Imagine if we applied our digital understanding of copyright to traditional artwork. I have a painting. You visit. By shining light on the painting I'm reproducing the image on your retinas. You say copyright violation? I say preposterous! What if I take a picture of the painting that I own and show you? Uh oh.
Copyright just doesn't make sense when applied to a public social network. At all. And it doesn't make any sense because a social network isn't about artists trying to make money off their works, it's about anons trying to win internet points for the day.
The license associated with physical media does have restrictions. You can't mount a public display of the work without acquiring a separate license. E.g., you can't buy a DVD of a movie and then screen it for a group (outside of what's permitted under fair use). If you sell tickets to that screening or intersperse ads, thereby infringing copyright for commercial gain, you're in even hotter water.

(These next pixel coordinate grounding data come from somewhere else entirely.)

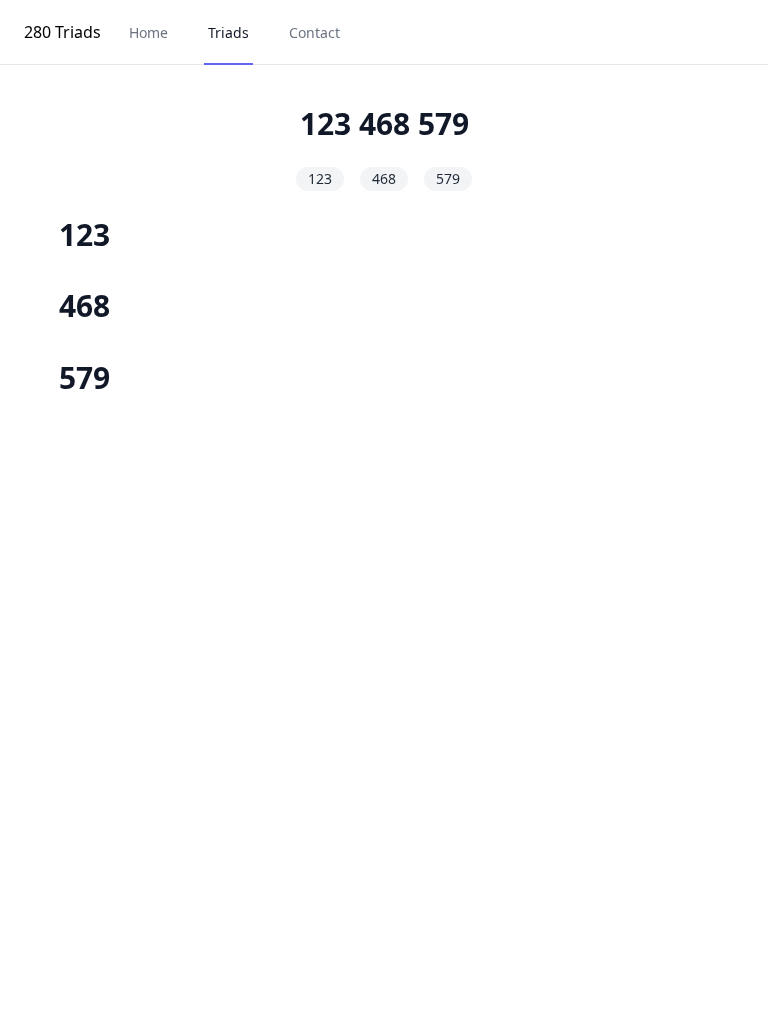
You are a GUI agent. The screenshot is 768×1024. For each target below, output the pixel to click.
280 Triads (62, 32)
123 (320, 178)
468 (384, 178)
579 (448, 178)
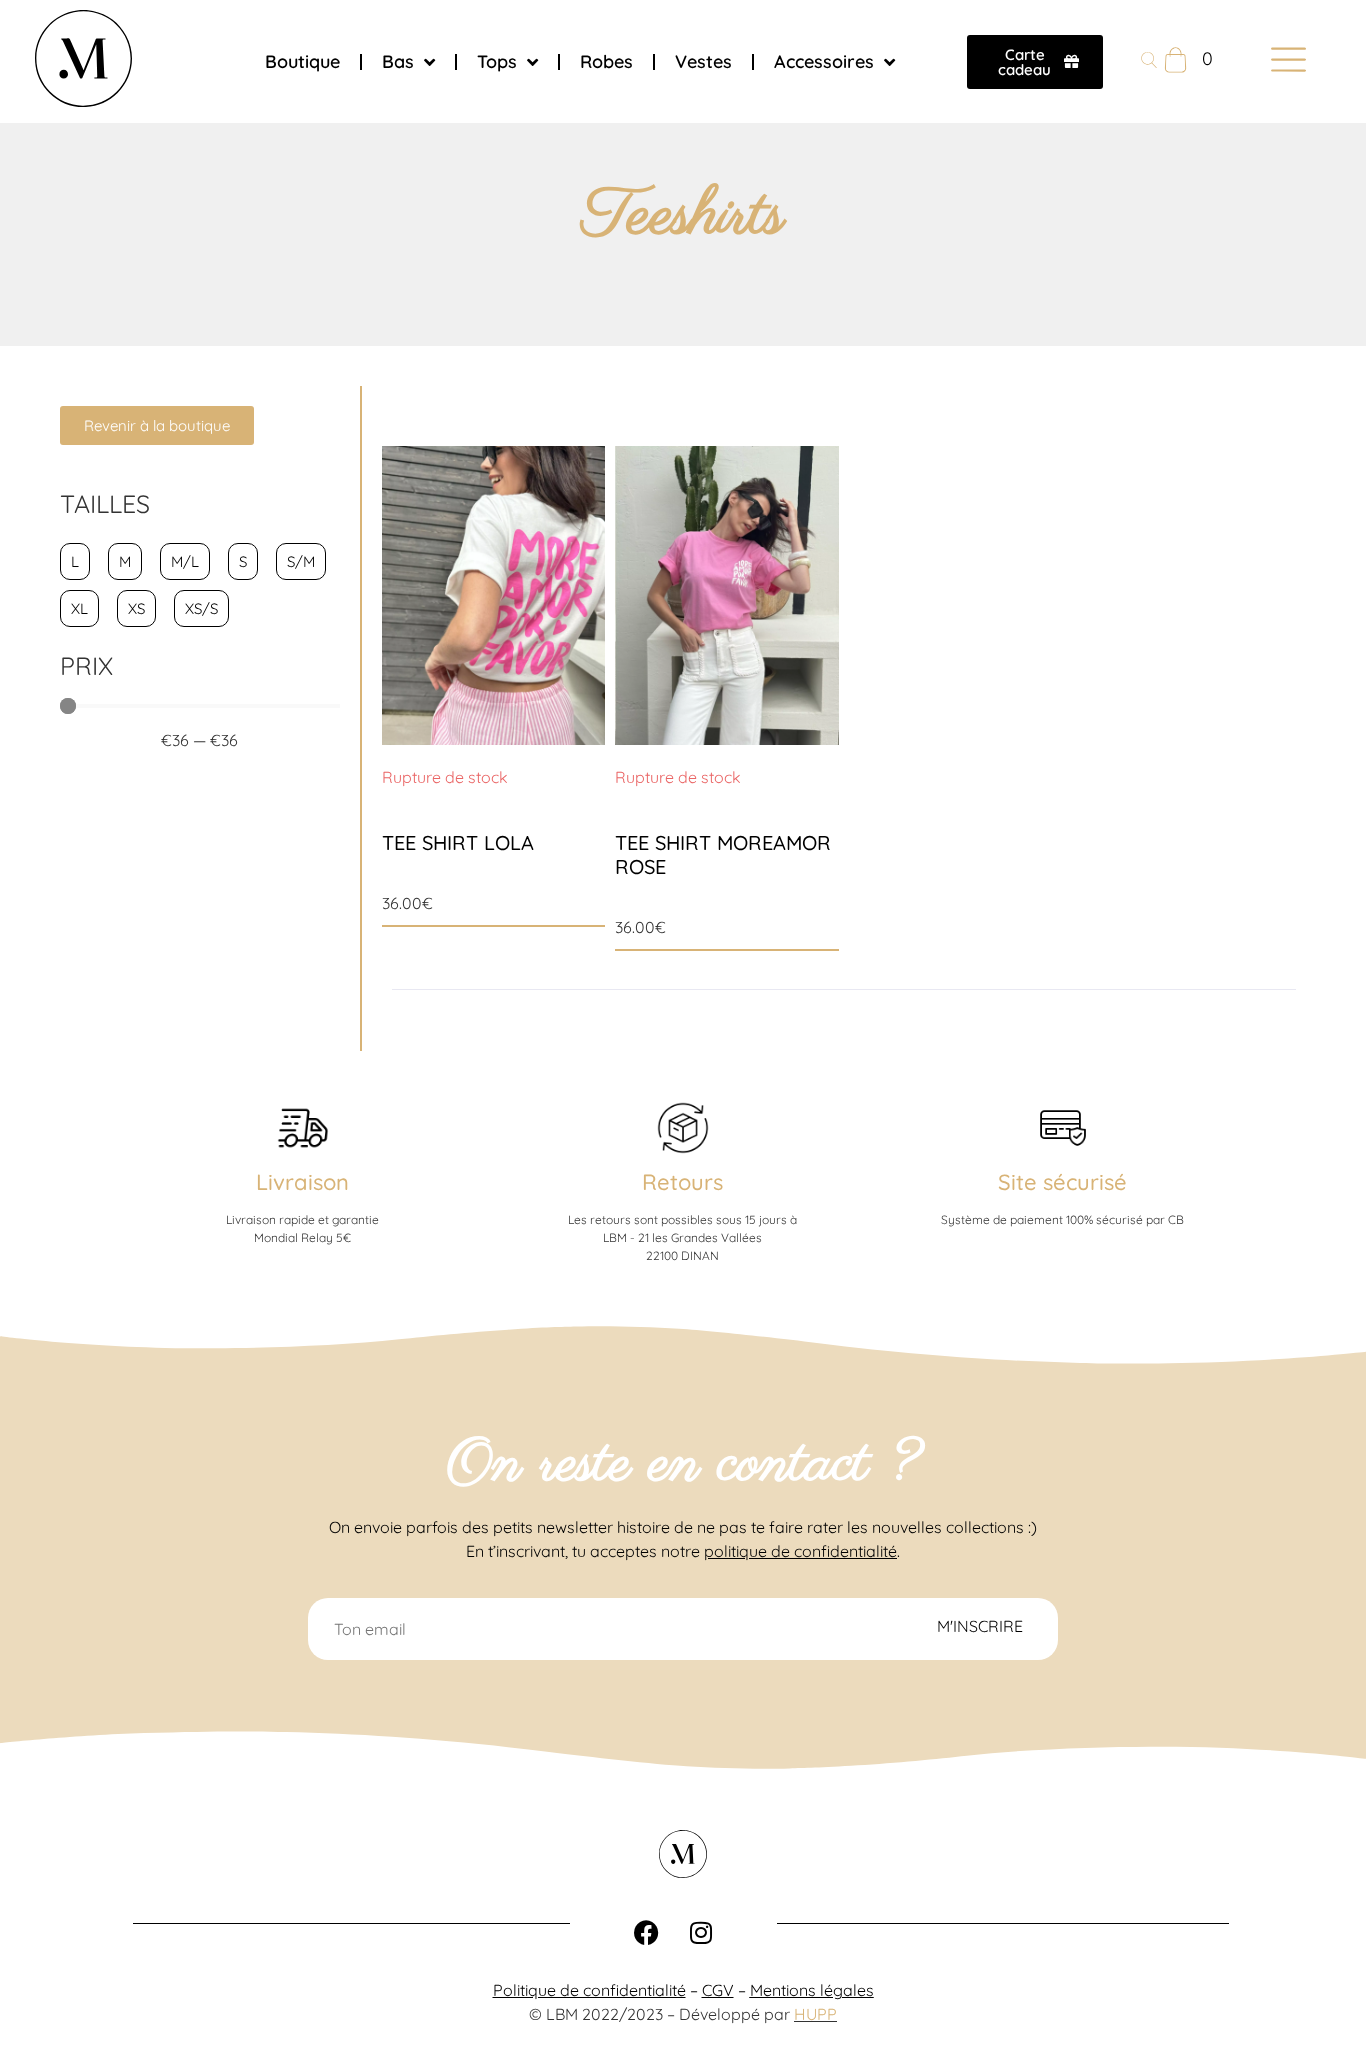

Do you feel the same way about restrictive open source software licenses like GPL3?
Not to mention the millions of derivative works where the definition gets fuzzy: I applied a filter to someone else photo and put an emoji over it, is still the same work? Should FB algorithm be smart enough to classify it as a copyright violation? It would be unsustainable economically to run that algorithm against the millions of posts, and even if they told the user "stop! that is copyrighted!" a huge chunk of users would just edit their post a bit and just try again.